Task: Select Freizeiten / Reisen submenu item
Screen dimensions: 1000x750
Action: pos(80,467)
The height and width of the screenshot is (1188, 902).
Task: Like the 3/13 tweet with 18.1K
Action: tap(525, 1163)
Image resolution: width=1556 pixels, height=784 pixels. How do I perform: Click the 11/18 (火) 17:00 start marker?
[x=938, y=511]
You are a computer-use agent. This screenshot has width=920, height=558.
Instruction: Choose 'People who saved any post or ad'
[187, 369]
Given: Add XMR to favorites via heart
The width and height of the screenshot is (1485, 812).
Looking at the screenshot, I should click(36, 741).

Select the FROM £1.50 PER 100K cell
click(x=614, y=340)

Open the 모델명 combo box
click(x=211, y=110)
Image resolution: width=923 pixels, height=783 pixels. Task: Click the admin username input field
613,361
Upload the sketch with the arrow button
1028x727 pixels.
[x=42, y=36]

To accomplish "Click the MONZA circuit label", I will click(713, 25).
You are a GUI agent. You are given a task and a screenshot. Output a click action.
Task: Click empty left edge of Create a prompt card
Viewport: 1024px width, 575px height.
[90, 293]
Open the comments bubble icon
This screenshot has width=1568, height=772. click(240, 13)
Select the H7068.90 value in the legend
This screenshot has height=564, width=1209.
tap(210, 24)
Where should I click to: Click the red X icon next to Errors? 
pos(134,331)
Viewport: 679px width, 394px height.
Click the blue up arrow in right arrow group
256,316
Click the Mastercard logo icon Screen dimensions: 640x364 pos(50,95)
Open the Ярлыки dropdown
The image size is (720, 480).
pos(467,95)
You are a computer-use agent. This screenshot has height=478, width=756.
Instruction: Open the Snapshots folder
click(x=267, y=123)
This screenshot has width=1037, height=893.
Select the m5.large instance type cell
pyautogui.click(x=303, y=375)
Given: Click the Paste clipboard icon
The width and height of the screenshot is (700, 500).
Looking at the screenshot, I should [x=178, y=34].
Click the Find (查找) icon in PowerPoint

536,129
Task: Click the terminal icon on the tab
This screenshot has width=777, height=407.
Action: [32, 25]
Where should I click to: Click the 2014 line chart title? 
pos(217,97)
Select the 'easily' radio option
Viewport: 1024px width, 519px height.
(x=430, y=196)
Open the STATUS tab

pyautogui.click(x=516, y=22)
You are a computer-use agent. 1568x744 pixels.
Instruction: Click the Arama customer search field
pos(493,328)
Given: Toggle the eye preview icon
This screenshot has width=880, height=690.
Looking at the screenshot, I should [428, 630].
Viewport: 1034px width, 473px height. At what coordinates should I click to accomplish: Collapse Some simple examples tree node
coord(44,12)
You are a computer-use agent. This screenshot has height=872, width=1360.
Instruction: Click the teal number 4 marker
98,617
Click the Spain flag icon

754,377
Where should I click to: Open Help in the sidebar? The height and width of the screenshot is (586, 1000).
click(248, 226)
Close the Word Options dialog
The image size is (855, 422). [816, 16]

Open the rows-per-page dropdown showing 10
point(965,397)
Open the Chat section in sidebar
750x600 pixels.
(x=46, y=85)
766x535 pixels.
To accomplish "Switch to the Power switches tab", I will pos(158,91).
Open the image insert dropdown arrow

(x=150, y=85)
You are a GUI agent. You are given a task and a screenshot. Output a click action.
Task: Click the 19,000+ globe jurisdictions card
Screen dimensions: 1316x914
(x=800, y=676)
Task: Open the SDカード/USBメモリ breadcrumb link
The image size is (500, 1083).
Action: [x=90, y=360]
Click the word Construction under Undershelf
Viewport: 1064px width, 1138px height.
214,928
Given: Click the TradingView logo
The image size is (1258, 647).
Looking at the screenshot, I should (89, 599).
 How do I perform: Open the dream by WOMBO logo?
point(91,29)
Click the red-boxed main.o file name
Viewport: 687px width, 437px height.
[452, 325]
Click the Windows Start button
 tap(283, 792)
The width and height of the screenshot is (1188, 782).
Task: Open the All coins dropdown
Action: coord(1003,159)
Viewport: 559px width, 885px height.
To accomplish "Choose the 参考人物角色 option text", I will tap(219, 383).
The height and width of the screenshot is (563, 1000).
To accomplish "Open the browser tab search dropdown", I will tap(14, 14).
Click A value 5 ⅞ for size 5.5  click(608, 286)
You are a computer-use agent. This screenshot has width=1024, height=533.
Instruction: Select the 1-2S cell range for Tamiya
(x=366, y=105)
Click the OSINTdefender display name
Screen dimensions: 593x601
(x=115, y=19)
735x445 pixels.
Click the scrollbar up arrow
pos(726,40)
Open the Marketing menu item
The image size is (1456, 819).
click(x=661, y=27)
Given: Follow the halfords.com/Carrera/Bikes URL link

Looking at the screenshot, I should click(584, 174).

========

■ **Exercise**: Copy out every line of the material above that contains the string "item".

■ **Solution to the problem**:
Task: Select Freizeiten / Reisen submenu item
Open the Marketing menu item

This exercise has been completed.